Activities:
- A) Using the article on Strasburg Community Park, decide whether each statement agrees with it: (i) more than 200 people came to the March 24, 1998 council meeting; (ii) the borough and the foundation signed a 50-year lease; (iii) the Strasburg mayor votes on every council motion. For each, answer yes or no and quote the deciding words.
- B) Extend the article on Strasburg Community Park with a few more paragraphs, beginning after its last sentence.

Strasburg Celebrates Active People Who Helped Create Passive Park

Strasburg Community Park is referred to as a "passive park," meaning it is designed for nature-based activities.

The people responsible for making that happen were anything but acquiescent.

Several of those community members were on hand June 9 for a celebration of the park's 25th anniversary.

The milestone was especially rewarding because of the effort it took to get to this point. Cindy Baker vividly recalls the day the journey began: March 24, 1998, the day of a Strasburg Borough council meeting.

"We rallied the troops because we heard some of the council members were considering selling (the land where the park is now located) off for development," Baker said. "So we had over 200 people show up for the meeting."

Only 125 fit into the conference room, and the rest gathered outside the door. Baker said four of the board members were inclined to proceed with the sale of the land, and three were opposed.

"The people spoke of their want to keep the open space," said Baker. "Because of the overwhelming show for open space, two of (the council members) changed their minds that night."

A motion to table the issue was made and passed, which gave the residents five years to come up with a plan about what to do with the 12 acres and how to pay for it. The group opposing the housing development, called Save Our Strasburg, sent a survey to local residents. The result of the questionnaire was that a vast majority of people wanted a passive park.

Save Our Strasburg hired a lawyer, who helped register the Strasburg Community Parks Foundation as a 501(c)(3) charity. In November 2000, the borough and the foundation agreed on a 99-year lease for a grand total of $1.

The foundation is required to provide upkeep for the park grounds. Baker noted that the borough continues to support the foundation.

"It was a victory back then, and every time you come in here you see it was worth it," she said. "It was worth the time and energy spent and the money. This is a glorious place."

Ann Schein, who was part of Save Our Strasburg, said, "It's such an asset to the town."

Bruce Ryder has served as Strasburg mayor for 25 non-consecutive years. He was the mayor in 1998 and holds the job today. The mayor in Strasburg only votes to break ties, but Ryder was sympathetic with the group's cause.

"I didn't know what we might do with the land," he said. "I was supportive of the idea of looking into having a park."

Ryder is thrilled with the finished product. "Strasburg Community Park is a very nice park, and it's different than most. It is great to also have ballfields, but this is a little different, and it provides for a different kind of outdoor recreation than active sports," he said.

Given records:
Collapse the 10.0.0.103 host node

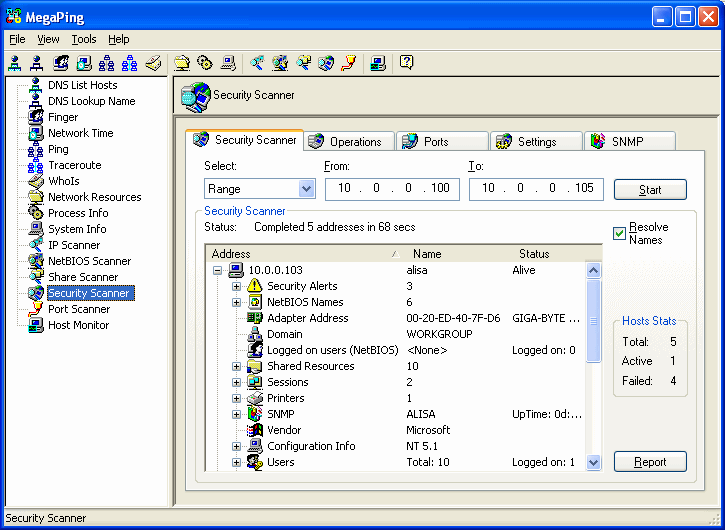pos(217,270)
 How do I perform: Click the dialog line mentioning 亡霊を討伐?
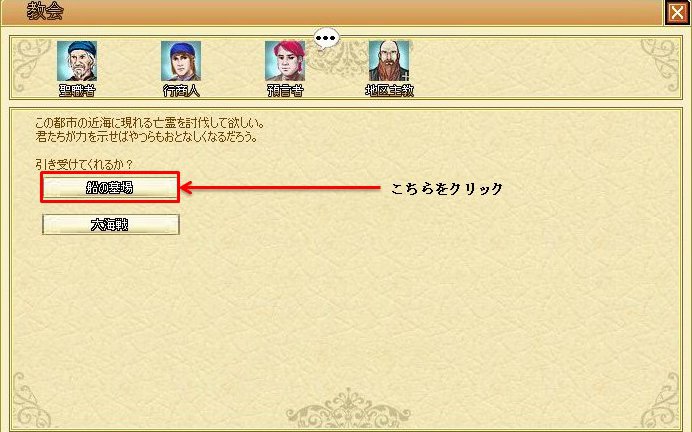click(150, 122)
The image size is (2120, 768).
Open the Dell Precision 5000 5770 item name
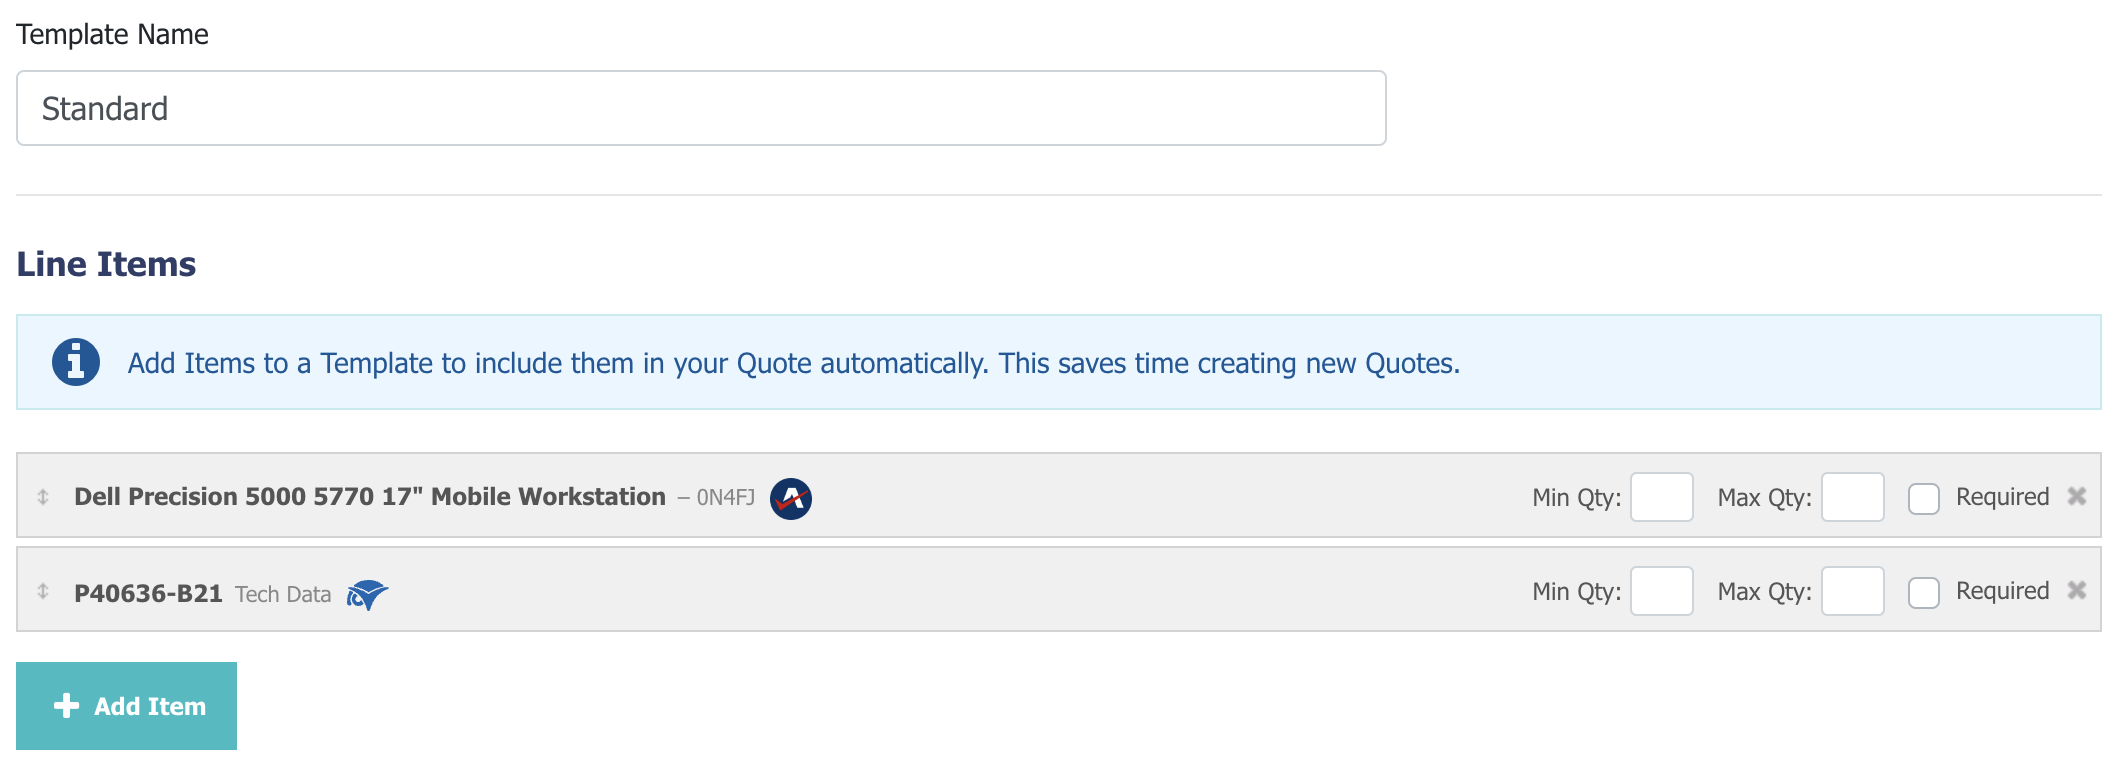click(x=370, y=497)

Outputs by task:
- A)
(i) Yes: "So we had over 200 people show up for the meeting."
(ii) No: "In November 2000, the borough and the foundation agreed on a 99-year lease for a grand total of $1."
(iii) No: "The mayor in Strasburg only votes to break ties"

- B)
Strasburg Community Park, located at 151 Precision Ave., boasts walking paths, a natural amphitheater, and a pavilion and highlights native plants in varied landscapes such as woodlands, meadows, and a vernal pond and wetlands, according to foundation board member Caroline Morton.

Harold Wiker of H.L. Wiker construction company and local entrepreneur Kenny Heisler were instrumental in founding the park project.

Landscape designer Larry Weaner and his friend Phil Larsen, a landscape architect, were hired to plot the park. "It was very exciting, and it got more exciting as it progressed," Weaner said. "We had a blank slate and designed multiple habitats with forest patches, meadows, shrub thickets, and ephemeral pines at the far end. It was really about people enjoying a natural space and accommodating wildlife."

He added, "Phil and I were directing volunteers where to plant trees, and Phil turned to me and said, 'This is about as good as it gets.'"

At the recent celebration, Tom Pontz, a Strasburg native, and his group, The Tom Pontz Project, performed a jazz set. Sallie Gregory, an education operations coordinator with the Lancaster Conservation District, gave a presentation about life found in local streams.

"It's a celebration of 25 years, and this is a product of what a community can do together, and that's worth celebrating," said Barb Rathbone-Frank, secretary of he Strasburg Community Parks Foundation. "It feels like we've been affirmed, that what we thought would be a good idea was a good idea."

Weaner had not seen the park for several years before returning during the pandemic. "It blew me away how well it had been maintained," he said. "The design could've been perfect - I'm not claiming it was perfect - but it could've been perfect, but without proper management, it would not look like this. Cindy, Barb, and their colleagues deserve a lot of credit."